------ Passage provided

University of Denver: Office of the Registrar

He took a deep breath and headed off to sign up for his freshman classes, a nervous eagerness roiling his stomach, a far different unease from the sort he came to know during his time in war-torn Germany. The fears no longer involved bullets and bleeding and death, but professors and textbooks and midterms -- and contemplation of a future that was no longer simply about surviving to see the next day, but about envisioning a new century, building a career, a life, a country.

On that creaky trolley car in Denver, in a moment replayed in cities and towns throughout the nation, the age of the G.I. had drawn to an end. And the age of the G.I. Bill had just begun.


The Greatest Regeneration:
The Accidental Remaking of America

Although he had no idea at the time, Allan Howerton's journey to Denver began two years earlier, on January 11, 1944, when two very distinct road maps to postwar America landed on Congress's doorstep.

One vision for "winning the peace" came wrapped in the pomp and ritual of the president's annual State of the Union address. The other was scrawled by lobbyists a mile from the Capitol, on hotel stationery, then hastily typed up for public consumption.

One represented nothing less than President Franklin Delano Roosevelt's plan to expand the Founding Fathers' original vision of a just America: giving every citizen the right to a rewarding job, a living wage, a decent home, health care, education, and a pension -- not as opportunities, not as privileges, not as goods to which everyone (who could afford them) had access, but rights, guaranteed to every American, from cradle to grave. He called it a "Second Bill of Rights."

The other plan, courtesy of the era's most powerful veterans organization, the American Legion, advanced a more modest goal, or so it seemed: to compensate the servicemen of World War II for their lost time and opportunities, offering 16 million veterans a small array of government-subsidized loans, unemployment benefits, and a year of school or technical training for those whose educations had been interrupted by the draft or enlistment. The Legion called this a "Bill of Rights for G.I. Joe and Jane."

------------

### What this task involves
Copy the G.I. Bill passage word for word, between "On that creaky" and "on Congress's doorstep.", inclusive. The listing has no connection to the G.I. Bill passage.

------ Dataset extract

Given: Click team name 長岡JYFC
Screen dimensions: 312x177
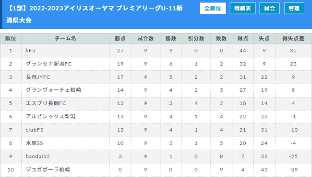Looking at the screenshot, I should click(x=38, y=77).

------------

### Exercise answer
On that creaky trolley car in Denver, in a moment replayed in cities and towns throughout the nation, the age of the G.I. had drawn to an end. And the age of the G.I. Bill had just begun.


The Greatest Regeneration:
The Accidental Remaking of America

Although he had no idea at the time, Allan Howerton's journey to Denver began two years earlier, on January 11, 1944, when two very distinct road maps to postwar America landed on Congress's doorstep.